Text excerpt
■ ■ ■

Emile Nelligan was born in Montreal on Christmas Eve 1879, entering a family with a French-Canadian mother and Dublin-native father, who emphatically prohibited the use of French inside his home.
As an adolescent, Nelligan found himself gravitating towards his mother, a passionate, open-minded woman, who encouraged her son's interest in French verse and poetic composition. Nelligan senior was a stern and diligent individual, who fancied his son a triumphant businessman. He was to be resoundingly disappointed, as commerce proved far too practical a vocation for one of young Nelligan's bohemian ilk.
By the age of 15, Nelligan was devoting himself exclusively to the study and writing of verse. More of a creator than a scholar, he led a lacklustre academic career at the College Sainte-Marie, where he was fortunate enough to encounter an erudite and discerning priest, who saw in Nelligan a talent he encouraged the young man to pursue.
The mediocre student's first published works offered a bewitching musicality with striking images. After landing poems in several local newspapers, Nelligan made the usually injudicious decision to leave school. This gutsy act eventually paid off, however, as several poetic gems came to fruition from his ardent and single-minded literary quest.
The blossoming drop-out's best-known piece was The Romance of Wine, intended as a celebration of the creative temperament, though many incorrectly construed the poem as an ode to alcoholic consumption.
Nelligan's auspicious full-length debut catapulted him into status as one of Quebec's foremost literary figures. With dramatic good looks and an enigmatic gaze, he certainly appeared the part of a young romantic genius. He was a spellbinding performer, who was even carried away by a rapturous crowd following an especially engaging poetry recital.
Soon following this jovial triumph, the eminently promising 19-year-old was stricken by an abrupt psychotic breakdown. There would be no return, and the in-patient eked out a ghostly life sentence at two Montreal asylums.
During the incipient stage of hospitalisation, Nelligan penned a few couplets, though he endeavoured in vain to produce work of merit. With the poet having been dragged past the turbid gates of madness, his muse had stayed behind. So the patient's condition gradually deteriorated for several decades until his death at the age of 61.
Fine poetic composition is an especially formidable talent, and in the literary tradition Nelligan is one of a miraculous few who, as a juvenile, managed to produce verse of canonical calibre.
Among the poets who are known for being a tragic lot, Nelligan carries the grim distinction of being one of the cursed species' most extreme cases. His hauntingly brief and youthful corpus of verse bears testament to a genius in whom madness claimed the upper hand.

■ ■ ■

Task item A
What was Nelligan's best-known piece, according to the text on Emile Nelligan?
Task item B
Edit the text on Emile Nelligan from "Fine poetic composition" up to and including "of canonical calibre.", replacing "formidable" with "rare".
Task item C
List every age of Nelligan that the text on Emile Nelligan gives.

Data extracted from a collection

■ ■ ■

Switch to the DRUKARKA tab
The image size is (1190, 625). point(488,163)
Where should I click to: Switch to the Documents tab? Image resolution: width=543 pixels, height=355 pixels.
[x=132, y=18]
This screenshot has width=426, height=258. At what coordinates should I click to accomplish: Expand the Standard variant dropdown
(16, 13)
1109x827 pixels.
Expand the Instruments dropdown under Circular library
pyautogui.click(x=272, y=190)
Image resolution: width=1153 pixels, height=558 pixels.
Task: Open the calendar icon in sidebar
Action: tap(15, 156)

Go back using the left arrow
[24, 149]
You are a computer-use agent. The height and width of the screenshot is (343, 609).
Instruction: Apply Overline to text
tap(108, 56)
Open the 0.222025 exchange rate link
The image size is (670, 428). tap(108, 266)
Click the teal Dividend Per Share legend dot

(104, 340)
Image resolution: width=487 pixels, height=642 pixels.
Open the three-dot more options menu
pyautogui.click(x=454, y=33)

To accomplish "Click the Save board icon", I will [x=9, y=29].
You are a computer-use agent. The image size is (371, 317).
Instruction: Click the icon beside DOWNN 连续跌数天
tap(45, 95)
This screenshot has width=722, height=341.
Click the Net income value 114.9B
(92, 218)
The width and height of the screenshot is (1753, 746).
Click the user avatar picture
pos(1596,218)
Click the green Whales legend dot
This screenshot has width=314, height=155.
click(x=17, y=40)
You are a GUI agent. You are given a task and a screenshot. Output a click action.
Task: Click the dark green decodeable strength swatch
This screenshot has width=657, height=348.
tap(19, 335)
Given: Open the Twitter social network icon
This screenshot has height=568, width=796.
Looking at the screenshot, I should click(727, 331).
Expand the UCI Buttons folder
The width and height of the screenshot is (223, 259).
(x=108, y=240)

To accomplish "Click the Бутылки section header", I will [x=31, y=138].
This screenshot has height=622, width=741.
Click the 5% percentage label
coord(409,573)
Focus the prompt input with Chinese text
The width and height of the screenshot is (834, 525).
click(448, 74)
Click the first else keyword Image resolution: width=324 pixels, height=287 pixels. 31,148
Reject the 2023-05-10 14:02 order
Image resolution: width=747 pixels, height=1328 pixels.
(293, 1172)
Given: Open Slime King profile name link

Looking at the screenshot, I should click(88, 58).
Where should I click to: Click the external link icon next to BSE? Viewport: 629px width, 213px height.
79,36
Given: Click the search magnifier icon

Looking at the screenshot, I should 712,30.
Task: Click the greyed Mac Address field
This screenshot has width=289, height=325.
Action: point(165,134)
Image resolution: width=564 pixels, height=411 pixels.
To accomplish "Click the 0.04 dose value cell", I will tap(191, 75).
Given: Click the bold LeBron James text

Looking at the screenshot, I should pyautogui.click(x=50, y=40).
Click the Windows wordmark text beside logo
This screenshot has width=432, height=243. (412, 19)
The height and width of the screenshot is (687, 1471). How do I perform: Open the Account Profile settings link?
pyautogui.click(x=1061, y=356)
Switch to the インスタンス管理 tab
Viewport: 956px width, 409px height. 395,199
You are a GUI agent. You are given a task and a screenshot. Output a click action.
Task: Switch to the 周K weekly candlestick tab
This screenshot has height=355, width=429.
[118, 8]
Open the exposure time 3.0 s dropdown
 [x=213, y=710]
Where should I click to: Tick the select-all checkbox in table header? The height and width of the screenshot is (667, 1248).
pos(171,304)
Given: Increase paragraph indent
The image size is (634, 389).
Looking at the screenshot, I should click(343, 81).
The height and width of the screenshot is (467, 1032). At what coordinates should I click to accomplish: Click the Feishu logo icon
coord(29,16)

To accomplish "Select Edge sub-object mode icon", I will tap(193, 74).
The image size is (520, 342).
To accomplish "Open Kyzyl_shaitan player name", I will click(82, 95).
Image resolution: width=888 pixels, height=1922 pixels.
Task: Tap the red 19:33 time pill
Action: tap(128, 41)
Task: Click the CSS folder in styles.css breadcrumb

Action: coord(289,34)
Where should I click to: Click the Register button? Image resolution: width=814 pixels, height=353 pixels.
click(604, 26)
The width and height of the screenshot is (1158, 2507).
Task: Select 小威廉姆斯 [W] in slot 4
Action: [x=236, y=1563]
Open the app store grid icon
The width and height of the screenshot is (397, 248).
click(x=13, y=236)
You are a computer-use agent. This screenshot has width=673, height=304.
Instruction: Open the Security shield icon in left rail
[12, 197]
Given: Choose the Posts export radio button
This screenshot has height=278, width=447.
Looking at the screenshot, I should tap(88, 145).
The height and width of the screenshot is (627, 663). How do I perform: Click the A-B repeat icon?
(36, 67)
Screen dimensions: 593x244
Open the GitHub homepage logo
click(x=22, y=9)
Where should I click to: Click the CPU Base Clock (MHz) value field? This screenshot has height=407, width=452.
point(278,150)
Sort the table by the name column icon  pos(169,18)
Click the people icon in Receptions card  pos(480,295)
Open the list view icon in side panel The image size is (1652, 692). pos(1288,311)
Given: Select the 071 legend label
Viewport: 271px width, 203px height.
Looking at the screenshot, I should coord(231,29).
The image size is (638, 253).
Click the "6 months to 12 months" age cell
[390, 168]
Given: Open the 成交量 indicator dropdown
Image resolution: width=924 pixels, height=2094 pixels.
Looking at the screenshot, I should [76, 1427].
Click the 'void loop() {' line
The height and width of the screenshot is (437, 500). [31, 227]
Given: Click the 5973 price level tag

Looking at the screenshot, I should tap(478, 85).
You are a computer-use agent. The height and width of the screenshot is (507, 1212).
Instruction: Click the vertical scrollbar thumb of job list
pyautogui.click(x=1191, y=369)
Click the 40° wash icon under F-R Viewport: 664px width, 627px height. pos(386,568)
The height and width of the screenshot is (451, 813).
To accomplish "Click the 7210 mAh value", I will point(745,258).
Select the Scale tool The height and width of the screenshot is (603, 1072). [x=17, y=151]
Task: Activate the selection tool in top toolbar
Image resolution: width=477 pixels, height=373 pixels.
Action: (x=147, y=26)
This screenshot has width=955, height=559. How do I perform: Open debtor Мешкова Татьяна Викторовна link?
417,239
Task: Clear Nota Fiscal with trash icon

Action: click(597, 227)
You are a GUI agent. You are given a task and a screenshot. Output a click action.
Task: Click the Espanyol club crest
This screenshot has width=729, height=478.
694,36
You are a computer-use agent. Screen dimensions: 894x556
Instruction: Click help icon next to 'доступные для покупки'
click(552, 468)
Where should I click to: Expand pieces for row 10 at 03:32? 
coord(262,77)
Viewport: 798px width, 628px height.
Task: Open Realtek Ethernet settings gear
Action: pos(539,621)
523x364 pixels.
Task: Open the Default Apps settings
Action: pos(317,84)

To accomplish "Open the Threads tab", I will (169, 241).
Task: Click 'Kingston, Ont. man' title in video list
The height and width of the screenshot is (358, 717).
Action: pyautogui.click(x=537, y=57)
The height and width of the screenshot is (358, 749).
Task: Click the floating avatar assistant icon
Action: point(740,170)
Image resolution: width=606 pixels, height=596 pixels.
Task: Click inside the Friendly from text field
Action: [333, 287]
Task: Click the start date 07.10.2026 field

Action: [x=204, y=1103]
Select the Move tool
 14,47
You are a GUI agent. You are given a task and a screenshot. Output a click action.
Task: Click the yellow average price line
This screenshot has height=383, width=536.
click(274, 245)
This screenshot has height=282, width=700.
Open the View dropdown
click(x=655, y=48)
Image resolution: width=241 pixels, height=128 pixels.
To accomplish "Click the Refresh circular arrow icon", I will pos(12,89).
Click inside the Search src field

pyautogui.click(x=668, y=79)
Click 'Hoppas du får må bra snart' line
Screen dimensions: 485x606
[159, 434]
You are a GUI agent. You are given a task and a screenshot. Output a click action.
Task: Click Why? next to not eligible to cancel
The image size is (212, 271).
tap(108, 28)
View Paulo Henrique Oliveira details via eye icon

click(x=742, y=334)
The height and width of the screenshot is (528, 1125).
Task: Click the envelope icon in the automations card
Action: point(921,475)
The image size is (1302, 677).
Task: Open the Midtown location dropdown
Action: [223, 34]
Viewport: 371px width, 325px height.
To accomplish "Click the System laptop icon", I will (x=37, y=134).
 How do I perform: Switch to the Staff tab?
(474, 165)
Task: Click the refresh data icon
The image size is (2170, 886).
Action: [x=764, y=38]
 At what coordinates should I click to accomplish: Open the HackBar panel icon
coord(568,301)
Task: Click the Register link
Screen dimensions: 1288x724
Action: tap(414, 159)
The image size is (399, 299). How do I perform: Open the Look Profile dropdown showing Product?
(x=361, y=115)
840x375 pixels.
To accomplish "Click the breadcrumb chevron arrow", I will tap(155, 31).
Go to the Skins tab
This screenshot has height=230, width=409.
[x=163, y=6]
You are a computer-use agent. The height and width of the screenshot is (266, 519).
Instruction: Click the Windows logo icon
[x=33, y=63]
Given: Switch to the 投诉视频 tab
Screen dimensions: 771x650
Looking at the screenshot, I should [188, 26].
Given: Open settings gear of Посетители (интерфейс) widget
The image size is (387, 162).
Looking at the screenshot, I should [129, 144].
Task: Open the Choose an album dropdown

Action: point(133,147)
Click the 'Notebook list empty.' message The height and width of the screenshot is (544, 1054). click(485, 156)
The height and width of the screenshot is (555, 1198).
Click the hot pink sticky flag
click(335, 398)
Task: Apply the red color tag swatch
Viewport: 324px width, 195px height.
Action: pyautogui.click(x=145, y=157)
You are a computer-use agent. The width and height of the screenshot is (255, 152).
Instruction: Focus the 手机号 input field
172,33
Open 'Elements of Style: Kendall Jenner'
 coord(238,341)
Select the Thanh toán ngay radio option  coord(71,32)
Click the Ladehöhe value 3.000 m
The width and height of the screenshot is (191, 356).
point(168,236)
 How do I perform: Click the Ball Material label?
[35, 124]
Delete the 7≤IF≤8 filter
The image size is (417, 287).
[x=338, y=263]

■ ■ ■

Problem solution A
The Romance of Wine

Problem solution B
Fine poetic composition is an especially rare talent, and in the literary tradition Nelligan is one of a miraculous few who, as a juvenile, managed to produce verse of canonical calibre.

Problem solution C
15, 19, 61